Were you ever told, “Don’t forget to stretch?” Stretching is the most common form of movement for pre and post-physical activity. But what about mobility? How can you participate in physical activity by moving your muscles but not your joints? You can’t. Having flexibility means you can get into a position with some help, but it does not mean you can get out of that position. Flexibility doesn’t translate into movement. It does not guarantee you can absorb or produce force into this position. It just means you can get there. But that also doesn’t mean it is pointless, passive mobility (flexibility) is the prerequisite to active mobility. Mobility on the other hand means having active control of the joints in different positions and mobility translates to much easier movement. More mobility = more movement variability = injury mitigation. Learning to control the end ranges of your joints is so important to be able to truly own the movement. Let me break it down for you. Stretching is about the muscle’s ability to lengthen which leads to flexibility. Whereas, mobility is about your joints. It is the ability to allow your joints to move through their full range of motion without restriction or discomfort, and truthfully mobility is very underrated. Both are vital to your body. This is not just vital to your physical health but your emotional health as well. the majority of us carry some sort of trauma, anxiety, and/or depression experience in our bodies that present as physical symptoms.

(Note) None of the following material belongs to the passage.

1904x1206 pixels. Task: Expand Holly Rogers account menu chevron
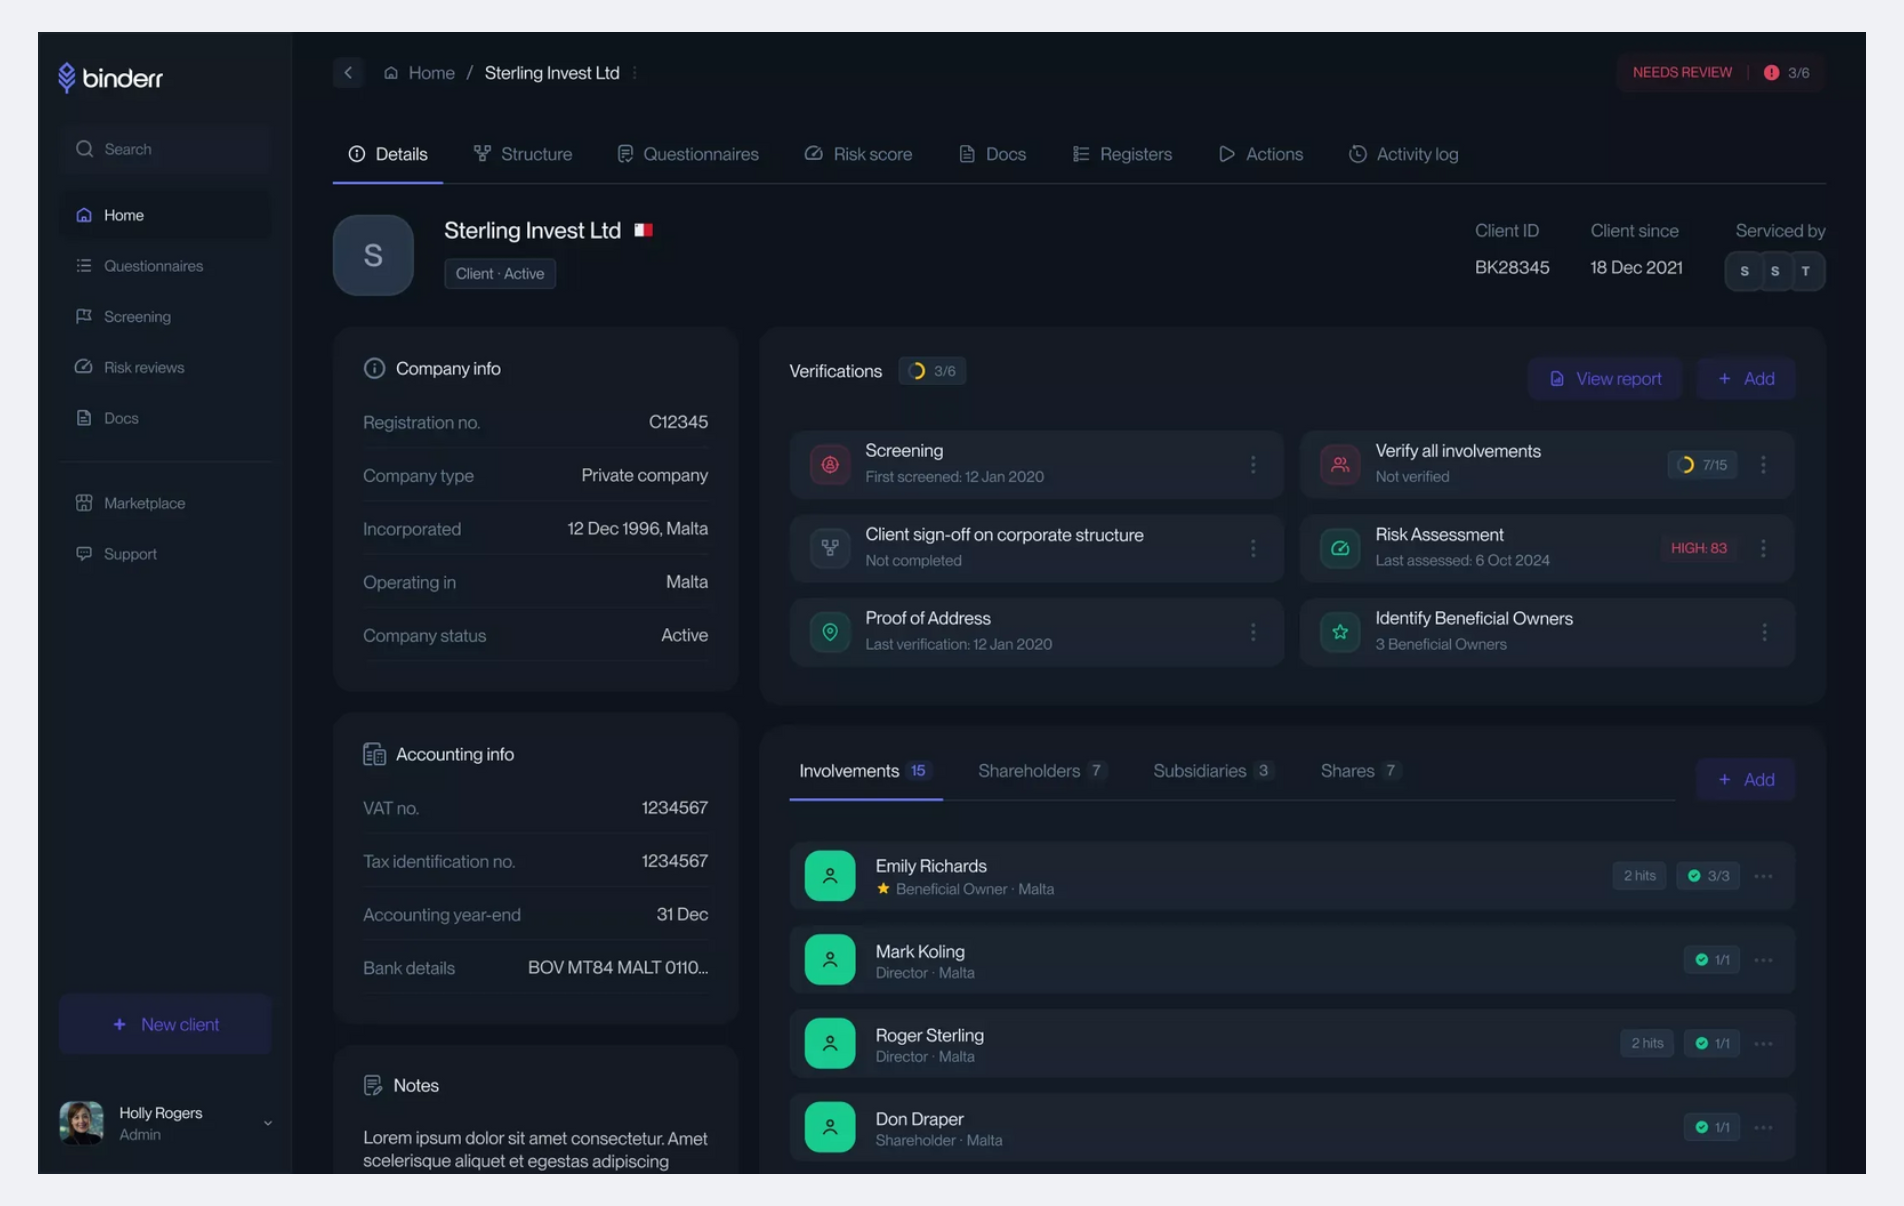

Mobility is underrated but hip mobility is one of the most underrated joints individuals tend to work on and unless you have hip pain it will not be something most individuals practice. Some of the other joints to be worked on include the shoulders, neck, spine, and ankles. The more you practice mobility the easier it will be for you to maintain joint health and achieve optimal fullness.

Some of the most uncommon muscles individuals tend to forget to stretch include the Latissimus Dorsi, Pectorals, Hip Flexors, Hamstrings, and Calfs. The more flexibility and mobility you add to your daily routine the lower the risk of injuries and overall postural imbalances including joint inflammation and overall muscular tightness.